As I began watching The Ultimate Gift, I had a feeling I was watching a remake of the Richard Pryor comedy Brewster’s Millions, in which Pryor’s minor-league pitcher must waste thirty million dollars in thirty days in order to gain his true inheritance of three hundred million dollars. Both films open with the death of a multi-billionaire, and both of the departed prepared their wills on video—or DVD in this case—to present to their unsuspecting heirs.

“You don’t begin to live until you’ve lost everything,” says Red Stevens, the billionaire in The Ultimate Gift. Unlike Monty Brewster, however, Red’s grandson Jason doesn’t have to give away everything he owns, because it is just taken from him. Jason is a spoiled twenty-something with a trust fund, who has never worked a day in his life.

Abigail Breslin as Emily in The Ultimate GiftStill, Red always saw something in Jason. He saw the fire—the same fire he saw in his son, Jason’s father, who died when Jason was just a boy. This is why Red is bequeathing Jason what he calls “the ultimate gift,” while stiffing—as they see it—the rest of his money-hungry heirs. Jason doesn’t just receive this gift, however. He has to work for it.

Red has set up a series of gifts, which basically amounts to a series of challenges Jason must complete in order to receive the ultimate gift. Jason is first sent to the Texas ranch of his grandfather’s former partner Gus where he will do, in his words, slave labor. Jason believes that when he finishes this work, he will receive his gift. However, he doesn’t realize that Red considers the work a gift in itself, and it is only the beginning.

Jason returns home to find his personal possessions gone, his bank account frozen, and, as a result, an absence of friends—that is, until he meets Emily, a gloomy and out-spoken young girl played by the recently-anointed Oscar-nominee Abigail Breslin. With the help of Emily and her broke, single mother Alexia, Jason will soon discover exactly what his grandfather meant by the ultimate gift.

The Ultimate Gift, with it’s in-your-face life lessons and relatively modest production values—not to mention a child dying of leukemia—felt more like an after school special than a theatrical feature film. Nevertheless, I enjoyed every bit of it.

Despite its relatively predictable and seemingly familiar plot, it is quite entertaining. It’s funny, touching and inspirational. As a result, the film earned the Crystal Heart Award at the Heartland Film Festival in Indianapolis, a festival that attempts “to recognize and honor filmmakers whose work explores the human journey by artistically expressing hope and respect for the positive values of life.”

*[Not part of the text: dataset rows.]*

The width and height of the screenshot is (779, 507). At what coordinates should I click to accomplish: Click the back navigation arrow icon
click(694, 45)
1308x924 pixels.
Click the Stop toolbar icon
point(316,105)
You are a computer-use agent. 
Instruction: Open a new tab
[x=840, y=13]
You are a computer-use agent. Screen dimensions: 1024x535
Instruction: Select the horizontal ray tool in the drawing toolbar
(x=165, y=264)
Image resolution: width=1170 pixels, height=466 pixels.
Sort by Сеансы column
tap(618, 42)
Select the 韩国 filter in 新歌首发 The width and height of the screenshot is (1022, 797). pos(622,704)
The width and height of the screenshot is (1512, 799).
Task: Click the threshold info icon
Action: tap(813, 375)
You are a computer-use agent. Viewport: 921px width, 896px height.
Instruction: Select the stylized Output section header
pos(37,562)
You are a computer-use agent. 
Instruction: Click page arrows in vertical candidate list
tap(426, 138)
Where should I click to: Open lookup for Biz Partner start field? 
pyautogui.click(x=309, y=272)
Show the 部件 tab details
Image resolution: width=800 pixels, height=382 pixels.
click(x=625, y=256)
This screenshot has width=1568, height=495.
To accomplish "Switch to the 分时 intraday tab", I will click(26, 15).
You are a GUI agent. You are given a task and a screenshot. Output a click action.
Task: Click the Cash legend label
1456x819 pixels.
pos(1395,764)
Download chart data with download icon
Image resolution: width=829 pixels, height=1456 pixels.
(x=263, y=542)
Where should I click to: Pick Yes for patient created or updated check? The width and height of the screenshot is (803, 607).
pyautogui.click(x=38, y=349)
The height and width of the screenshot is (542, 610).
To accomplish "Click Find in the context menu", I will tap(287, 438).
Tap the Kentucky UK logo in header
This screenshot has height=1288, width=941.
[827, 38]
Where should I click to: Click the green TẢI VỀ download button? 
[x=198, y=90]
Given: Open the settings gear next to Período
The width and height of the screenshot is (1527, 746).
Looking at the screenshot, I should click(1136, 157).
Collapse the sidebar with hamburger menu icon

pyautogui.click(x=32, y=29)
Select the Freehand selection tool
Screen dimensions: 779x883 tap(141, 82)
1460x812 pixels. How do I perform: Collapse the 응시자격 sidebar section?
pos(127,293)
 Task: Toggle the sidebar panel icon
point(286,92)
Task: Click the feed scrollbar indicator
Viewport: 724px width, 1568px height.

The problem that does arise with the film is that it is so blatantly a message movie. Usually, I find that if a film gets its message across in more subtle ways rather than simply pounding it into our brains, it tends to be more effective. I had a similar problem with Babel. Michael Sajbel, director of The Ultimate Gift, tries so hard to get his message across that he even uses clips in the closing credits to reinforce Jason’s various “gifts” (the gift of work, friends, learning, money, etc.), just in case we missed them during the actual film.

Although there are a few well-known faces—James Garner as Red, Brian Dennehy as Gus, and Bill Cobbs—for the most part the movie relies on a relative unknown, Drew Fuller, to carry the load of the film. A veteran of such television series as Charmed and The O.C., Fuller is in nearly every scene, and has to display a wide range of emotions as well as a significant character arc. For the most part, he pulls it off nicely. He is especially effective in scenes with Breslin, who proves that even when she is not Little Miss Sunshine, she can still be quite delightful.

So in the end, The Ultimate Gift proved to be nothing like Brewster’s Millions, relying more on its message than on the comic antics of Pryor and John Candy to make its point. It’s a good message, one worth focusing on—and not just in after school specials.

The Ultimate Gift is rated PG for “thematic elements, some violence and language.” The parental guidance is appropriate if for nothing else than a somewhat disturbing kidnapping scene. But the film is designed to be family-friendly.

Courtesy of a national publicist, Jeff viewed a promotional screener of The Ultimate Gift.